Biochem Dec. 8th

Introduction

  • Overview of the session and the topic.
    • A question-and-answer session will take place on Wednesday.
    • Mention of possible weather conditions (snowstorm) affecting attendance.
    • Encouragement to attend if possible or engage with online resources.

Sequencing Genomes

  • Importance of Genome Sequencing
    • The human genome and other organisms (e.g., mice) have been sequenced multiple times.
    • Continuous efforts are made to sequence new genomes.
    • Transgenic organisms (e.g., transgenic mice) require genome sequencing to identify genetic modifications.

Brief Overview of Genome Editing

  • Genome Editing Concept
    • Essential for introducing plasmids into organisms such as E. Coli to express proteins.
    • In mammals, direct genome editing is required because plasmids cannot be used, e.g., modifying genes in mice or fish (e.g., Glofish).
  • Examples of Genetically Edited Organisms
    • Glofish: genetically modified fish that express colorful proteins.
    • Mice: genetically modified to express obesity-related genes.
  • CRISPR Technology
    • A widely-used method for genome editing.
    • CRISPR stands for Clustered Regularly Interspaced Short Palindromic Repeats.
    • Emmanuelle Charpentier and Jennifer Doudna awarded the Nobel Prize in 2020 for CRISPR-Cas9 technology.
  • Function of CRISPR
    • Acts as an immune system for Akia and bacteria against viruses by incorporating viral DNA fragments into their genomes.
    • Provides a defense mechanism to recognize and cut viral DNA upon re-infection.
    • Cas9 protein recognizes viral DNA by base pairing and functions as an endonuclease to cut precise DNA sequences.
  • Application in Genome Editing
    • Guide RNA directs Cas9 protein to specific gene sequences to be modified in laboratory organisms.
    • Example: Editing the FOXP2 gene in mice to observe its effects on voice phenotypes.

Genome Sequencing Techniques

  • Traditional Sequencing
    • Regular sequencing reads typically range from 500-1000 base pairs.
    • Example of a sequenced organism: Camphylobacter jejuni (1995), first self-replicating free-living organism sequenced, with a genome size of 1,800,000 base pairs.
  • Challenges in Sequencing
    • Traditional method requires generating new primers after sequencing each section, leading to lengthy processes (3600 weeks in example).
  • Shotgun Sequencing
    • A more efficient method that sequences random fragments of DNA.
    • Steps include:
    • Isolating and fragmenting the bacterial genome.
    • Analyzing fragments approximately 1.6 - 2 kb in size.
    • Ligating fragments to plasmids for E. coli transformations.
    • Sequencing using primers binding to plasmids rather than directly to genomic DNA.
    • Alignment Procedure
    • Overlapping sequences from various fragments help in assembling the entire genome sequence.
    • Continuous sequences (contigs) formed from overlapping reads.

Next Generation Sequencing (NGS)

  • Overview of Illumina Sequencing
    • Emerged in 2006, revolutionizing speed and cost of sequencing.
    • Enables millions of reads in parallel, with lower costs than previous methods.
    • Reduced sequence reads to approximately 15-20 bases long.
  • Illumina Sequencing Process
    • DNA fragmentation remains similar but with shorter fragments (around 50 bases).
    • DNA fragments are linked to a glass plate using adapters, amplifying the signal.
    • Sequential addition of fluorescently labeled nucleotides, with imaging after each cycle to determine the sequence based on emitted signals.

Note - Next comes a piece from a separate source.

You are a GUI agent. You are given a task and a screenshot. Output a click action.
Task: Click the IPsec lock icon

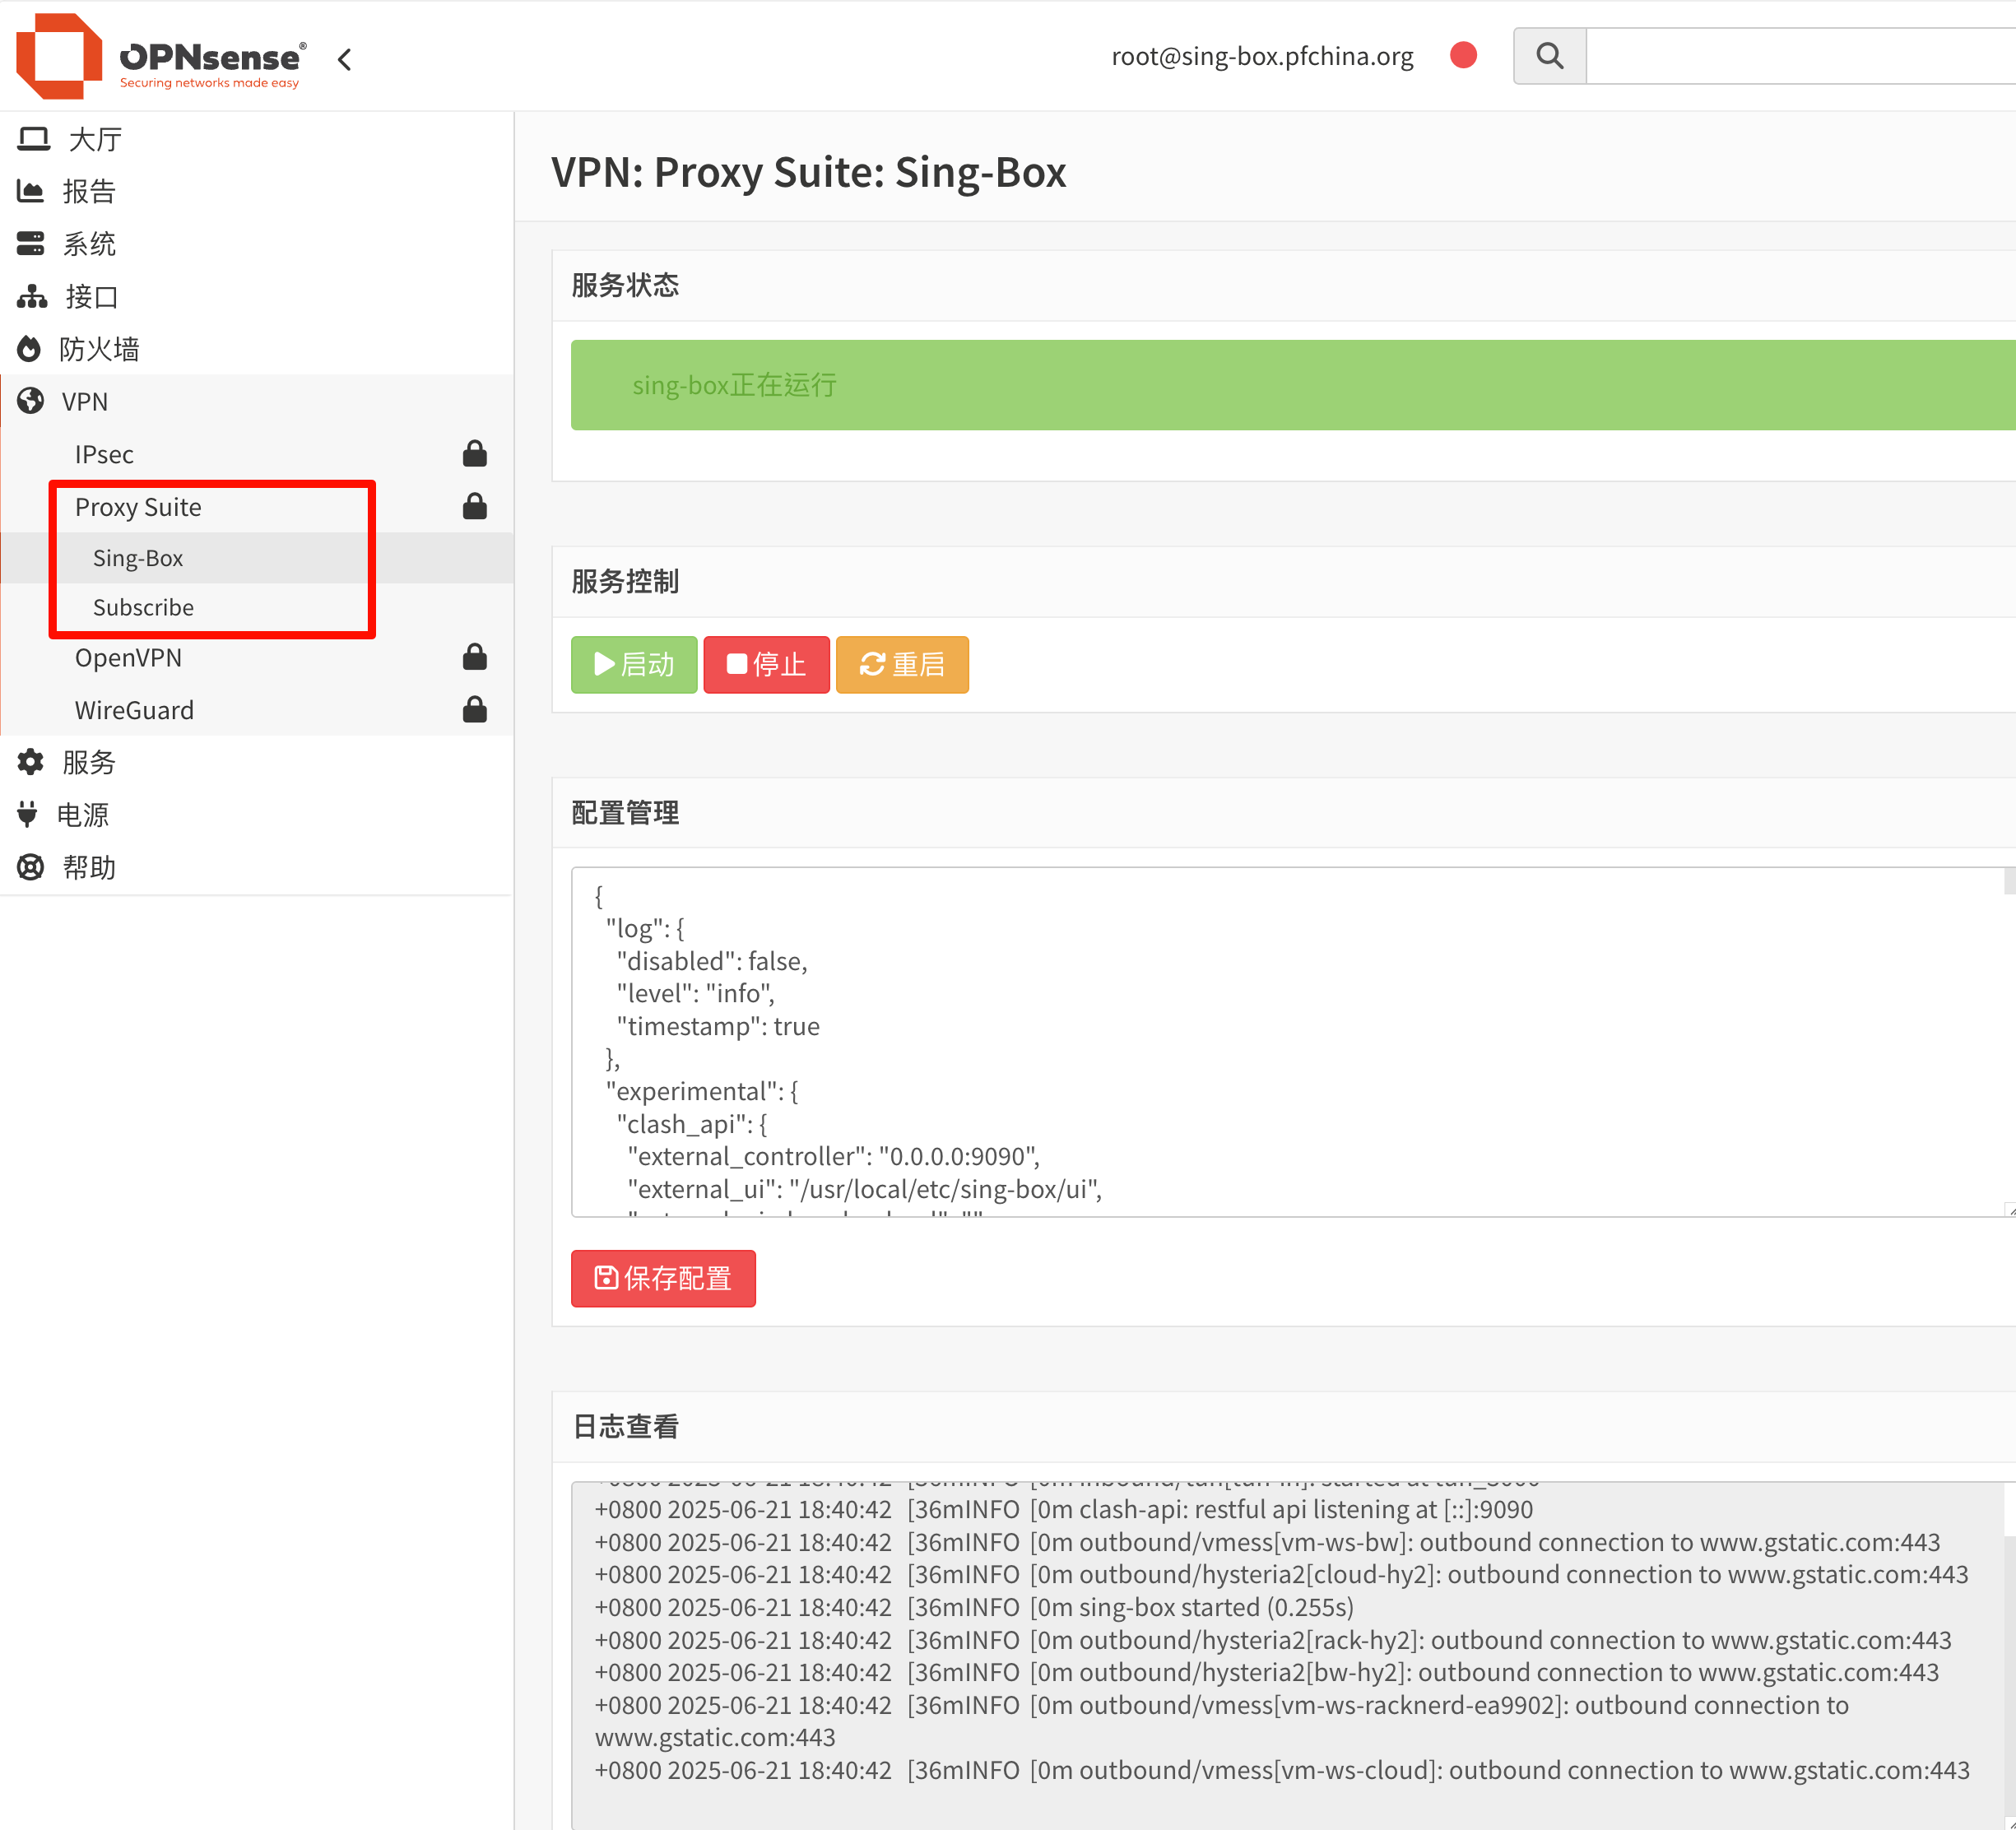coord(474,454)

Annotation of Genomic Sequences

  • Moving from Sequence to Function
    • Identification of relevant features including open reading frames (ORFs) for proteins, tRNA genes, promoter sequences, and regulatory elements.
  • Finding Open Reading Frames
    • Analysis must be done in six frames (three on each DNA strand) due to the triplet nature of codons.
    • Searching for methionine (start codon) and ensuring sequences are sufficiently long (at least 30 amino acids).
    • Identification of codon bias for various organisms influencing their preferred codons for specific amino acids.
  • Basic Local Alignment Search Tool (BLAST)
    • Used to determine if protein sequences are found in other organisms.
    • Outputs alignments comparing the query sequence to known sequences with corresponding similarity metrics.
    • Identify conserved amino acids, indicating functional relevance across species.

Conclusion

  • After identifying protein-coding potential, laboratory verification includes checking for mRNA expression and protein confirmation using techniques such as mass spectrometry.
  • Encouragement for thorough preparation ahead of exams regarding genome sequencing and related concepts.